-- Provided records follows --

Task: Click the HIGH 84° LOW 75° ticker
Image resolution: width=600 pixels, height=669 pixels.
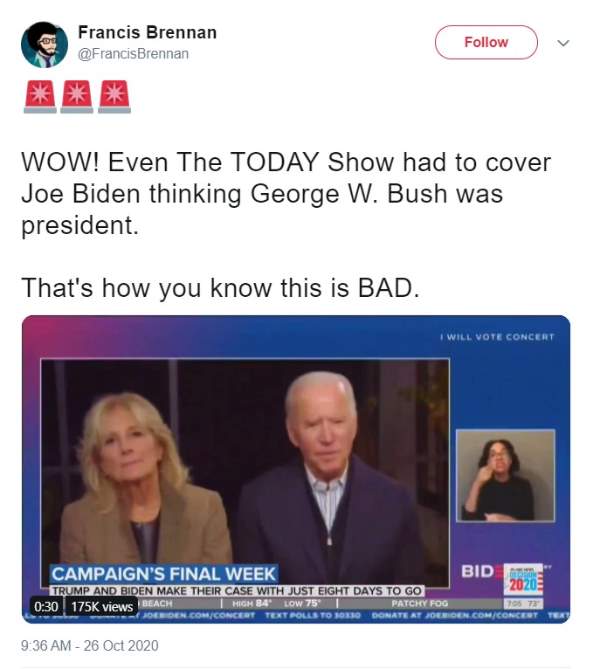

-- Provided records concluded --
-- Provided records follows --

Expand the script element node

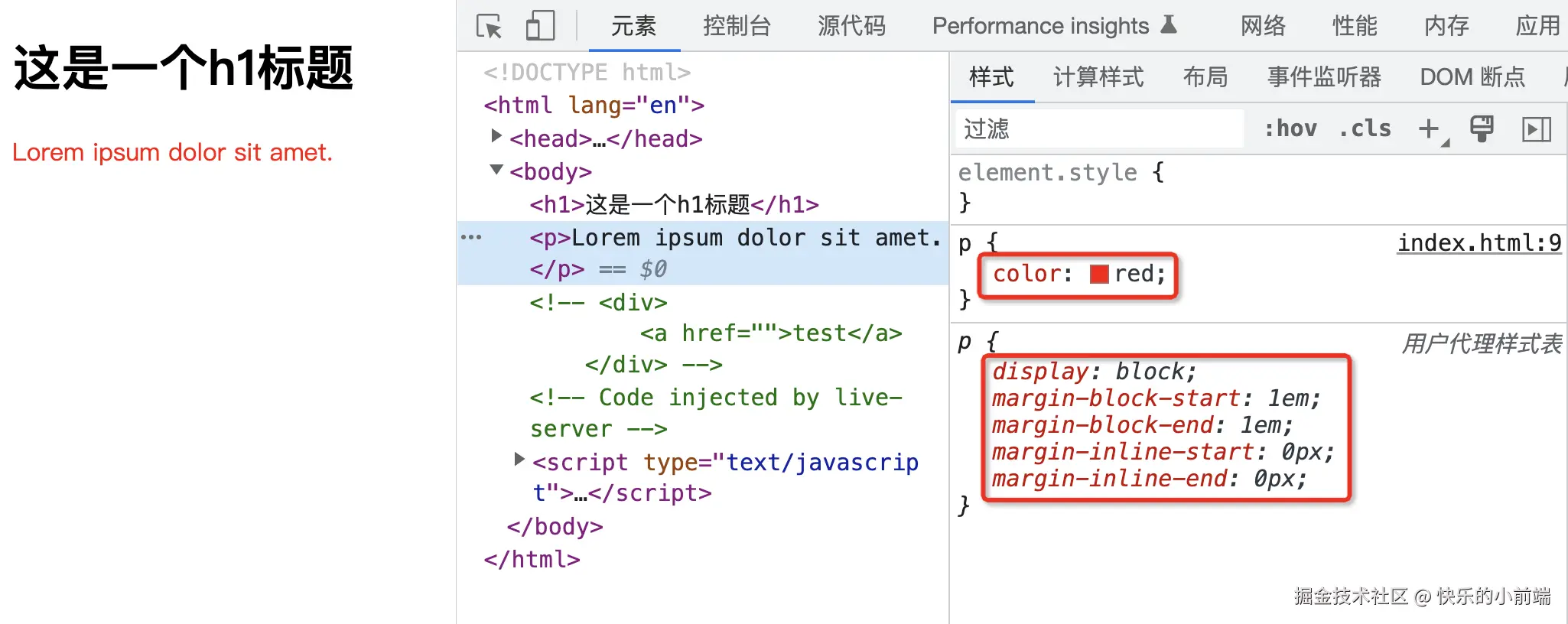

-- Provided records concluded --
-- Provided records follows --

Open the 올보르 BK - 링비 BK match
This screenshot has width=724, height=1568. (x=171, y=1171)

-- Provided records concluded --

Your task
The exact lines of the material above starting at the one that contains "Task: Click the HIGH 84° LOW 75° ticker" and ending at the one that contains "Image resolution: width=600" are what to retype; leave out everything else.

Your solution
Task: Click the HIGH 84° LOW 75° ticker
Image resolution: width=600 pixels, height=669 pixels.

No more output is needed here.